With preparatory work already underway, the 1,318-kilometer passenger line is expected to begin operation by 2010 when the World Expo will be held in Shanghai, the ministry said.


When operational, it will take just five hours to travel between the two cities. This is nine hours less than the current time.


The existing railway track will be used mainly for freight transport with an estimated one-way transport capacity of at least 130 million tons each year.


The ministry called the high-speed rail link "the most technology-innovative railway with the largest investment" among all the railways to be built before 2020 under the ministry's management.


It's being called China's "first globally advanced high-speed railway."

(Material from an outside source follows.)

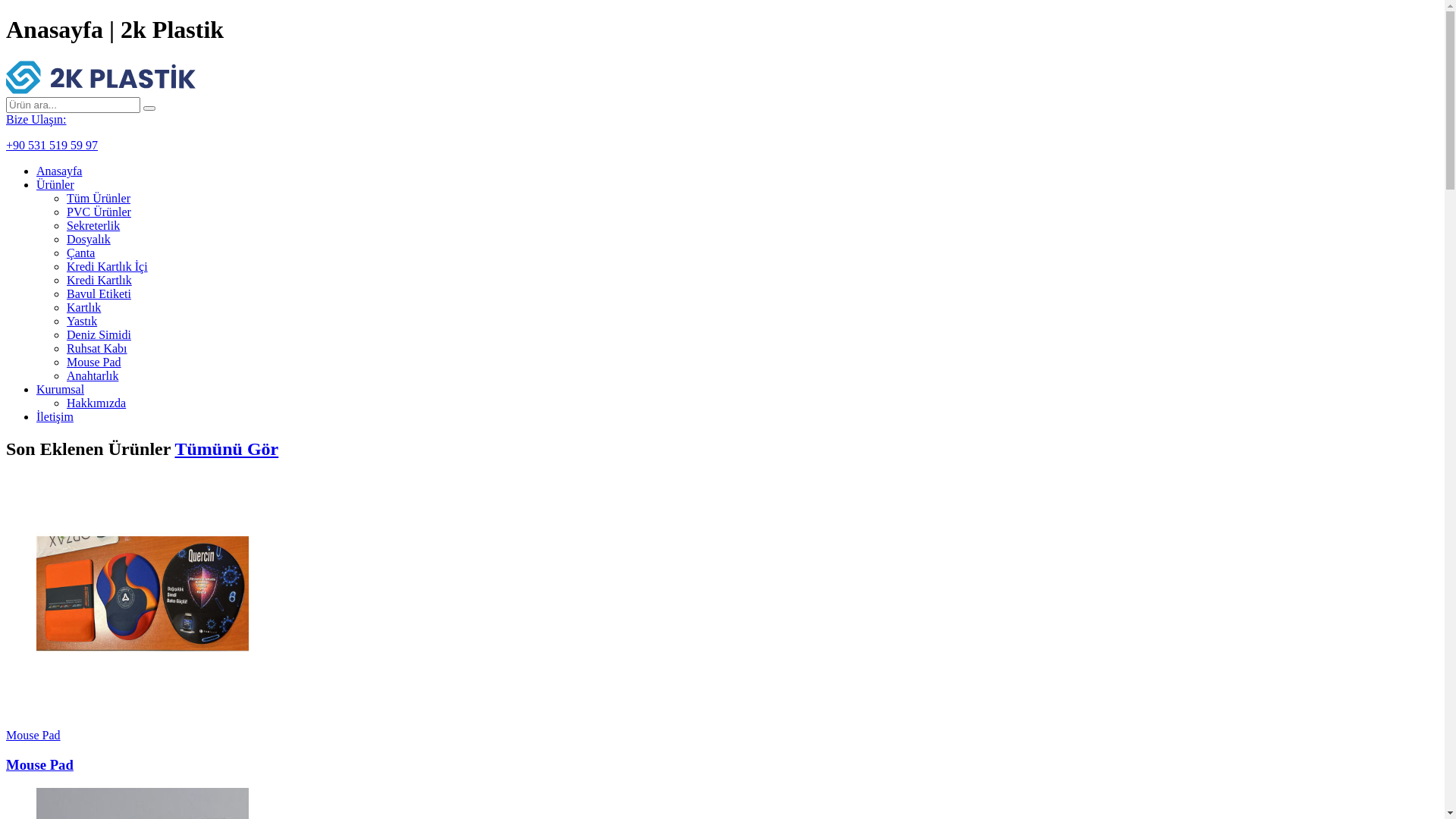 The image size is (1456, 819). What do you see at coordinates (98, 293) in the screenshot?
I see `'Bavul Etiketi'` at bounding box center [98, 293].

The ministry wants to localize the production of high-speed locomotive units by adapting advanced technologies of other countries and cooperating with them in design and production.


Through the construction of the railway China aims to build up its own high-speed railway technology system.

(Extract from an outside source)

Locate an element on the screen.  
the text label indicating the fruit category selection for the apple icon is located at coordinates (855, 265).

The project was first proposed in 1994, but was not approved until earlier this year because of a heated debate over what technology should be used.


The various groups involved finally reached agreement to use high-speed wheel track technology instead of a maglev, which uses a magnetized track allowing the train to travel without friction.

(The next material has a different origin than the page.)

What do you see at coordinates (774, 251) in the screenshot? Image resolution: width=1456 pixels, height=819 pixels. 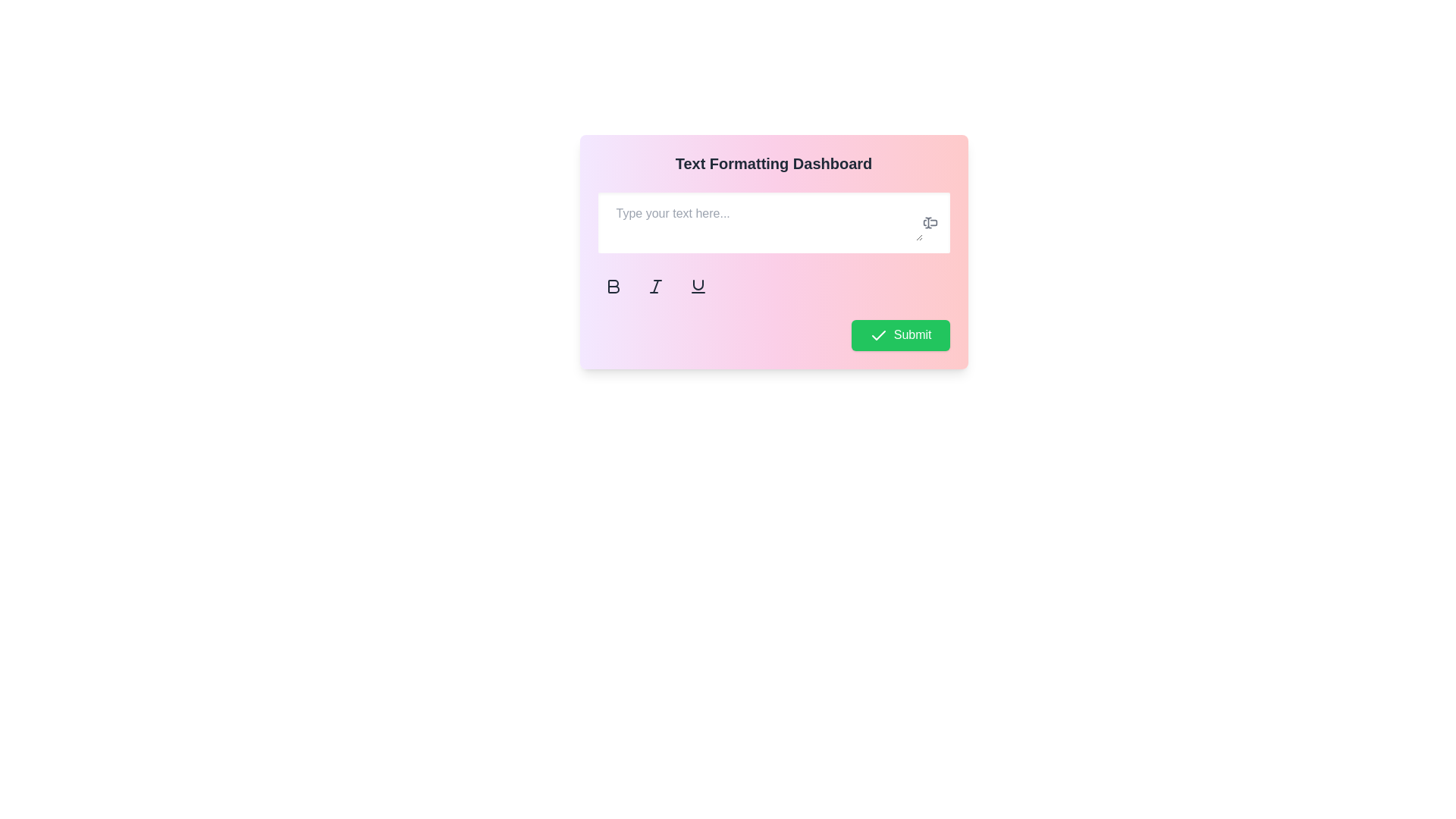 I see `the text input field labeled 'Type your text here...' in the Text Formatting Dashboard to focus and type` at bounding box center [774, 251].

The technology will be "our own technology," according to the ministry's release.


With a designed maximum speed of 350 kilometers per hour, the passenger line is expected to alleviate the pressure on the existing Beijing-Shanghai line.


Official statistics show the railway is coping with a railway transport density four times that of the country's current average.


As a result, the overburdened railway has stalled the development of China's two economic engines, the Yangtze River Delta and the Bohai Rim. The railway provides links with the two areas.


The new line, linking three municipalities and four provinces, runs almost side by side with the existing railway. Along the line there will be 21 stations.


"The 21 stations will certainly include the three municipalities of Beijing, Tianjin and Shanghai, and the two provincial capitals, namely Nanjing in Jiangsu Province and Jinan in Shandong Province," said Li Qiang, information officer with the ministry.


But he refused to disclose where the other stations would be located.


In the first stage high-speed trains will run at a maximum speed of 300 kilometers per hour.


"Trains with a speed no less than 200 kilometers per hour can also use the line," Li said.